Of course, yesterday didn't help. Yesterday was Droogin's day (not his real name). I took him to the dentist for a cleaning and then we wandered around the city, hitting toy stores and other fun places. The dentist was a first for me. My wife usually takes them but I wanted to spend the day with him so I said I'd do it. He was awesome. For a bit. He showed me the game room, we played video games and hung out while we waited. Then we went into the office and they got us all set for the cleaning. The hygienist managed to clean two teeth and then my boy went berserk. Flailing, screaming, covering his mouth. We stopped and the doctor came in. She tried to calm him down a bit and he let her check for cavities but the cleaning never materialized. We talked a bit about how she didn't want to push it because he usually has no issues there and this might be a one off thing and blah blah blah. So I left. Oh, no, wait, I left after I paid them $125 for the cleaning. That's right, they whacked me for the whole bill.

My boy has 2 shiny $62.50 teeth in his head and I reminded him to smile and show off those two teeth as often as possible.

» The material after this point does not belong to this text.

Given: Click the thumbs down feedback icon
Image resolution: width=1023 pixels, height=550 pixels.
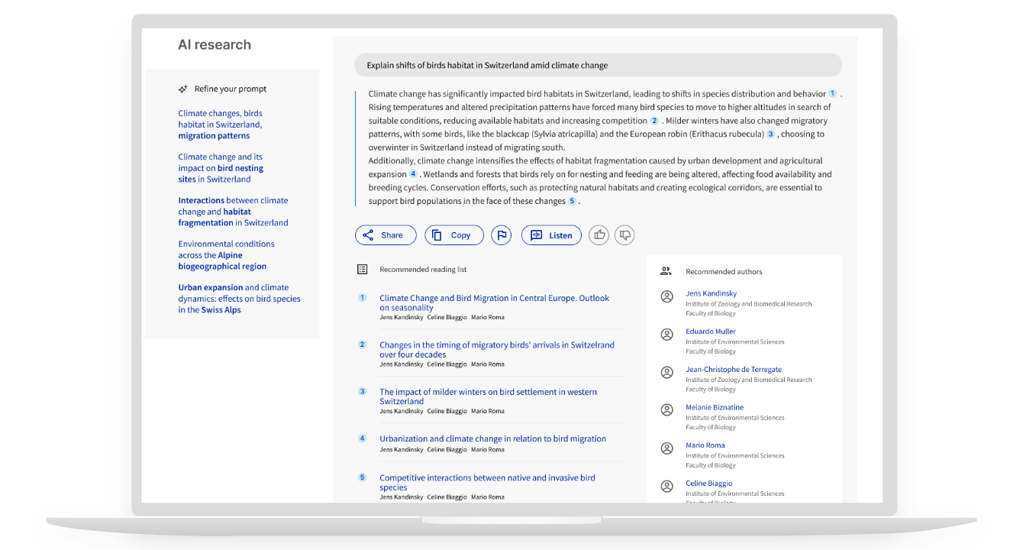Looking at the screenshot, I should coord(624,235).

At the toy store my son convinced me I should by him this construction kit so we could build a rollercoaster for his "men." His "men" are his various super hero figures and other such critters. Being a total fucking idiot, I bought him the rollercoaster. I tried to convince him that we should get something else as this was really meant for 7 year olds but he wanted the coaster and they didn't have any other coaster kits. So, I bought it.

I walked home, pushing him, his giant coaster kit, the things I bought my daughter and the things I bought myself. I walked about 5 miles yesterday, always pushing a stroller with at least 40 pounds in it. Last night the ankle was punishing me for the walk.

Anyway, we get home and all he wants to do is put the coaster together. I open the box and feel the warm ooze as I shit my pants. The coaster is no ordinary construction kit. This fucker is 6 feet tall and has over 150 parts. Most of them are tiny. My son lies down on the floor and says he wants to help me. I think "this might not be so bad" and start opening up the pieces.

After 20 minutes, I've managed to get the first "box" of the frame built and my son is bored. He starts pulling all the parts out, laying the track all over the room, hanging his "men" from the small piece I've already built.

I lost my patience and put the coaster kit away. I tell him I'll work on it after work with him until we finish it but he has to help me.

He says "daddy, it takes a long time to put it together. return it"

Like I can do that now.

I'm trying to control my anger. He's 3, he has no idea how frustrating these things can be.

Then he hugs me and says "I love you daddy" My cold, angry heart melts. I feel a lump in my throat. Then he turns and as he walks away he says "even if you're too stupid to put the coaster together"

I'm about to throw the box at his back when I hear him say "just kidding daddy"

My body is battered and bruised and my fragile psyche has just been crushed by a three year old only to be mocked even further.